Some of the things that investors look for before investing into an early stage business are:
- Management expertise: An experienced and stable management team not only knowledgeable about the industry and product, but capable of successfully implementing the business plan and managing the company’s operations. Investors invest in management who are committed to the long-term objectives of the business. As a start up, you might be the management team! So what you need to do is demonstrate that you have what it takes to execute the business plan. And if you are light on experience in certain areas, employ or bring in the right expertise (as an advisory board for example) that can complement your skills and give the investor confidence.
- Business plan: Develop a realistic investor-ready business plan (featuring a detailed and realistic business strategy of current and future plans). There is a lot of business planning software available on the market and it’s fairly cheap. Without a business plan, the investor will have no confidence in what you are proposing to do, or how you will do it.
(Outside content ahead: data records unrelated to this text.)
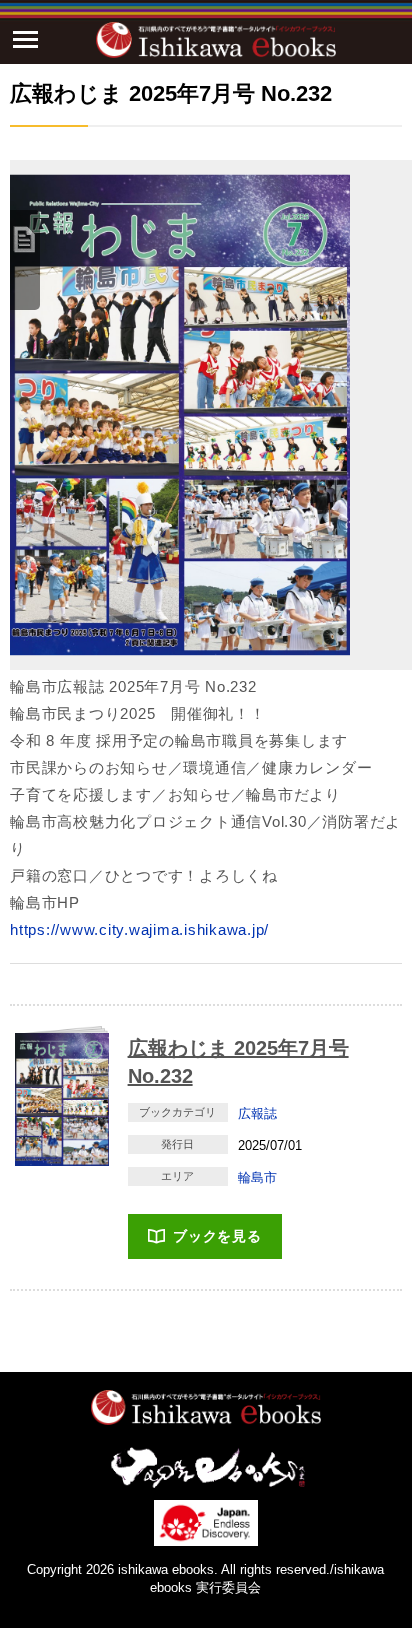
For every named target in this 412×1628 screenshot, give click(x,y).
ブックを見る (217, 1236)
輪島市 (257, 1177)
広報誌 (257, 1113)
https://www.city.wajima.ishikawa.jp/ (139, 929)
- Forecasts: Prepare some realistic and achievable financial forecasts that show potential for solid but not unrealistic returns for the investor.
- Flexibility: Be open to include, if required, the investor on the board or in the management of the business.
- Market research: Make sure you have a comprehensive understanding of your customer (target market), including market size, demographics, trends, pricing strategies, accessibility, growth potential, demand for products and services and commitment to business development.
- Valuation: Have a clear idea of the valuation of the business, the equity available for the investor and a strategy for the exit for the investor.
- Use of funds: Explain how the investment capital will be used to grow the business.
- USP: You must have a Unique Selling Proposition – in either product, distribution, profit, returns, management, location, contacts, technology, barriers to entry, patents or other unique competitive advantages.
Approaching investors unprepared is probably the single most common reason why entrepreneurs fail to attract capital. Some investors see 10 or 20 deals a week. If your proposal does not include all of the above, chances are you won’t get past first base and they are immediately onto the next deal.
Once you learn how to make your business “investor ready” and you succeed in attracting an investor the first time, going for subsequent rounds of funding, or funding a new venture becomes much easier. So if you want to become a successful entrepreneur, it’s worth spending the time and effort to learn how to make your company “investor ready”.